[Dovecot] dsync timeout?

Sean Kamath kamath at moltingpenguin.com
Sat Feb 2 10:07:31 EET 2013


On Feb 1, 2013, at 8:09 AM, micah anderson <micah at riseup.net> wrote:

> Sean Kamath <kamath at moltingpenguin.com> writes:
> 
>> On Jan 30, 2013, at 3:46 PM, micah anderson <micah at riseup.net> wrote:
>>> Seems that only the above process was still around and no other dsync
>>> processes. I have three machines that all have this happening it seems.
>>> 
>>> I wonder if there is a ssh configuration option I could set to make
>>> these die off.
>> 
>> If the ssh process isn't sending anything, and just waiting for read()s, and keepalives are turned off, the SSH session might never know the remote side is long gone. . .
>> 
>> If any data were transmitted, it would discover the remote side is turned off.
>> 
>> See man ssh_config and the option TCPKeepAlive.
>> 
>> BTW: Since it's not on the command line, it's likely in /etc/ssh_config or /etc/ssh/ssh_config.  Or ~/.ssh/config.
> 
> In /etc/ssh/sshd_config on the server I'm sending to, TCPKeepAlive yes
> is set.

Did you check ~/.ssh/config for the user running the dsync?

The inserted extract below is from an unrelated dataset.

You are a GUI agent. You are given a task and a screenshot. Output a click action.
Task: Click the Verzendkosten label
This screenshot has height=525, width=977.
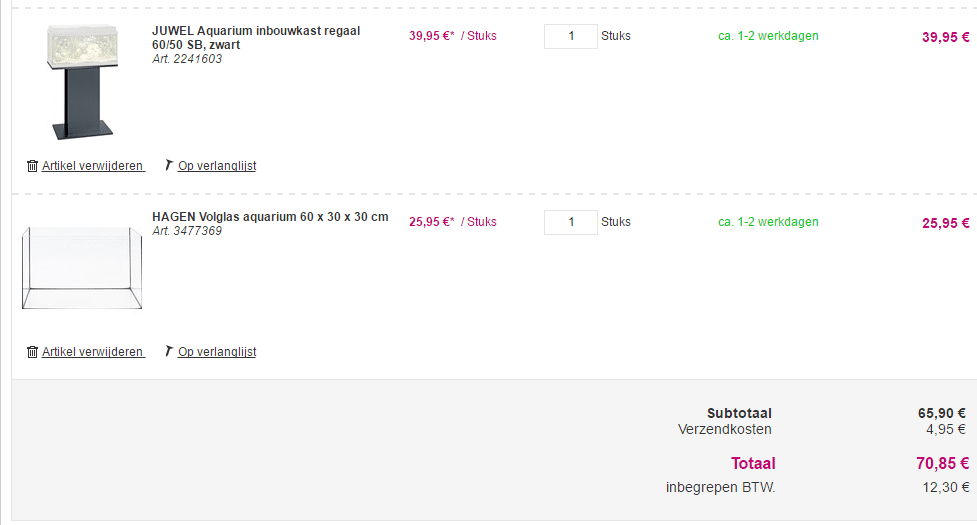[724, 430]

> The default on this system, according to the man page, seems to be to
> have TCPKeepAlive set. 
> 
> Perhaps I should set ServerAliveInterval?


Perhaps.  That states how long to send the KeepAlive packet.

There are many settings that can affect this, including

ServerAliveCountMax
ServerAliveInterval
TCPKeepAlive

There is also the sshd_config settings

ClientAliveCountMax
ClientAliveInterval
TCPKeepAlive

At this point, I think you need to see what's happening on both sides of the SSH connection.  I don't recall what system you're on, but for linux you can use netstat -anp (as root) to find out what process is connected to which port, and on linux and other systems you can use lsof to find out what is connected to ports.

Maybe the TCP port is open and valid and there's no data coming through?  This can happen if, for example, you have any port forwarding or X session forwarding through SSH (i.e., if ssh -X is the default) and something accidentally is holding that port open (this can happen in your regular shell if, for example, you have something open an X application and you forget (because you backgrounded it) -- you're logout of the server will hang until the X applications are closed.  Note that it isn't always a visible client that will do this. :-().